Exercise details
Print the passage of the essay below on teachers who never left school, beginning at the words "This matters more" and stopping after the words "perform within it.".

REFLECTIONS

The Teacher Who Never Left School

business & leadership children's wellbeing professional accountability Apr 09, 2025

A child's story needs an adult who has lived enough of their own to know how to hold it.

There is something worth naming about a profession in which the majority of practitioners have spent virtually their entire lives inside the same institution. Most teachers went from being pupils to students to teachers with only brief interruptions. The school is the environment they know. It is also, in many cases, the only large-scale human environment they have inhabited as a working adult.

This matters more than it is usually acknowledged. Not as a criticism of teachers. the profession attracts people who love learning and who are genuinely drawn to working with children, and both of those things are valuable.

But an institution populated almost entirely by people who have never significantly left it will, over time, develop a particular relationship with its own assumptions. It will find it harder to question norms that outsiders would immediately identify as strange. It will struggle to see the classroom from the perspective of someone who has never had to perform within it.

The relational nature of teaching, the fact that what happens between a teacher and a child is primarily a human relationship, shaped by trust, curiosity, attunement, and the quality of being genuinely seen, tends to get lost when the institution focuses primarily on outcomes.

The National Curriculum is a framework for content delivery. It is not a framework for relationship. And when the pressure to deliver measurable outcomes intensifies, relationship is typically the first thing to go, because it cannot be assessed and does not appear in the data that determines a school's fate under inspection.

Input data
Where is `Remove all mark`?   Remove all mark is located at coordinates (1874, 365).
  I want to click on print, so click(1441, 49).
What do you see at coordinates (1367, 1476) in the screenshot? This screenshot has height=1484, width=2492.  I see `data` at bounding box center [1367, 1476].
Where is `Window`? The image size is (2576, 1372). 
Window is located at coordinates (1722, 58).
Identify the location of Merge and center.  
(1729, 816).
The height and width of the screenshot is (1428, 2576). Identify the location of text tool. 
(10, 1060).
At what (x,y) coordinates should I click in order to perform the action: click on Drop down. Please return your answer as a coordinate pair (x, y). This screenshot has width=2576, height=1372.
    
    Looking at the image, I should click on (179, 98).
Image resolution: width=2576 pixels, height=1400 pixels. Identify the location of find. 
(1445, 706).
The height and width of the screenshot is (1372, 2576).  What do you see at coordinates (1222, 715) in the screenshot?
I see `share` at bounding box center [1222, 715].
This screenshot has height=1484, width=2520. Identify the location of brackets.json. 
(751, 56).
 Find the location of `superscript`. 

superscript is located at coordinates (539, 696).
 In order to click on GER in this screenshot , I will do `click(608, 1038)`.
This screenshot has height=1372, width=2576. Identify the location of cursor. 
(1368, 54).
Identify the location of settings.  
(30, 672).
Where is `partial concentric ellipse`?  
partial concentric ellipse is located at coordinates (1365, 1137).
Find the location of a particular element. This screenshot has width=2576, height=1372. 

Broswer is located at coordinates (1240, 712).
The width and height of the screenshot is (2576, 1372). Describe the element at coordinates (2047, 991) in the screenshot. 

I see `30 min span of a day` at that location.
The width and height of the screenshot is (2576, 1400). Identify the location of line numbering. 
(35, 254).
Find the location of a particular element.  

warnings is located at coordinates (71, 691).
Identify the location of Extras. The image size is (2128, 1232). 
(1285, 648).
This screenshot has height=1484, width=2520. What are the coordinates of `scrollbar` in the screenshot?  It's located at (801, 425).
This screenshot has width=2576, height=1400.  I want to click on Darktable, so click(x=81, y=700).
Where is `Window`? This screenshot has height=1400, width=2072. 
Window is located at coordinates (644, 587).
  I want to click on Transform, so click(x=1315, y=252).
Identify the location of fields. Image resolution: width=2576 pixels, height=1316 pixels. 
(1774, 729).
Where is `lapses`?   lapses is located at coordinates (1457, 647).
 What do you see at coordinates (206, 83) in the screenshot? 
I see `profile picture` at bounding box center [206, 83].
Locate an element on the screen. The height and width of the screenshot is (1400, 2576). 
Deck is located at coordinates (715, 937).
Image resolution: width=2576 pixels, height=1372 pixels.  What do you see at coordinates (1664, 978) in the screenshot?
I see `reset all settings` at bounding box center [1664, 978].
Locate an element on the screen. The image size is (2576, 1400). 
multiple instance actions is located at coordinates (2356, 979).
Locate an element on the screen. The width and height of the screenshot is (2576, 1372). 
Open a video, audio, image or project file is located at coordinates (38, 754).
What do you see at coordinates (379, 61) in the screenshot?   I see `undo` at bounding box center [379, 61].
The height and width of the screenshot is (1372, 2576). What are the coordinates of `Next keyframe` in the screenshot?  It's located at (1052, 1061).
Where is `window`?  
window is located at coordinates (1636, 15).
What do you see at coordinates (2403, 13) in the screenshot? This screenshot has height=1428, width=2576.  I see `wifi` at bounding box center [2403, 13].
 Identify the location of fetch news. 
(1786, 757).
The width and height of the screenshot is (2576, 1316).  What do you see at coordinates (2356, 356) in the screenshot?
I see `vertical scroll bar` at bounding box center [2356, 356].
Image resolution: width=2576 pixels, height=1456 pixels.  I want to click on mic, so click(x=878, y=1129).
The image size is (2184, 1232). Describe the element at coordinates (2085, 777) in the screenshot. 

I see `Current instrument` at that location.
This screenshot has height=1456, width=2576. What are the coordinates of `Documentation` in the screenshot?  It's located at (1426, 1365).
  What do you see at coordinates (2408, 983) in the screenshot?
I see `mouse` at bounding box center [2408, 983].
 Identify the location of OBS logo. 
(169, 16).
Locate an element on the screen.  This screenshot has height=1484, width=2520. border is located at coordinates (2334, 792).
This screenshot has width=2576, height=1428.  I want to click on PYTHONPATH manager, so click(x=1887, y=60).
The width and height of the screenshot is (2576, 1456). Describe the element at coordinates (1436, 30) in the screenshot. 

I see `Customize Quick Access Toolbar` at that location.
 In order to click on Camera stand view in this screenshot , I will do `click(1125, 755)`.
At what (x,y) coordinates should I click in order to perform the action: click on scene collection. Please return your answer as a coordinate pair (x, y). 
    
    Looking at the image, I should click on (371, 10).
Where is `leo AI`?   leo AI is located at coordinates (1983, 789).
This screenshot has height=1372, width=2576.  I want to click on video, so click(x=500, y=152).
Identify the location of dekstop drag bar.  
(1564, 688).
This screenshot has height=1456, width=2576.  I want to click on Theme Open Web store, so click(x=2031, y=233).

Completed task
This matters more than it is usually acknowledged. Not as a criticism of teachers. the profession attracts people who love learning and who are genuinely drawn to working with children, and both of those things are valuable.

But an institution populated almost entirely by people who have never significantly left it will, over time, develop a particular relationship with its own assumptions. It will find it harder to question norms that outsiders would immediately identify as strange. It will struggle to see the classroom from the perspective of someone who has never had to perform within it.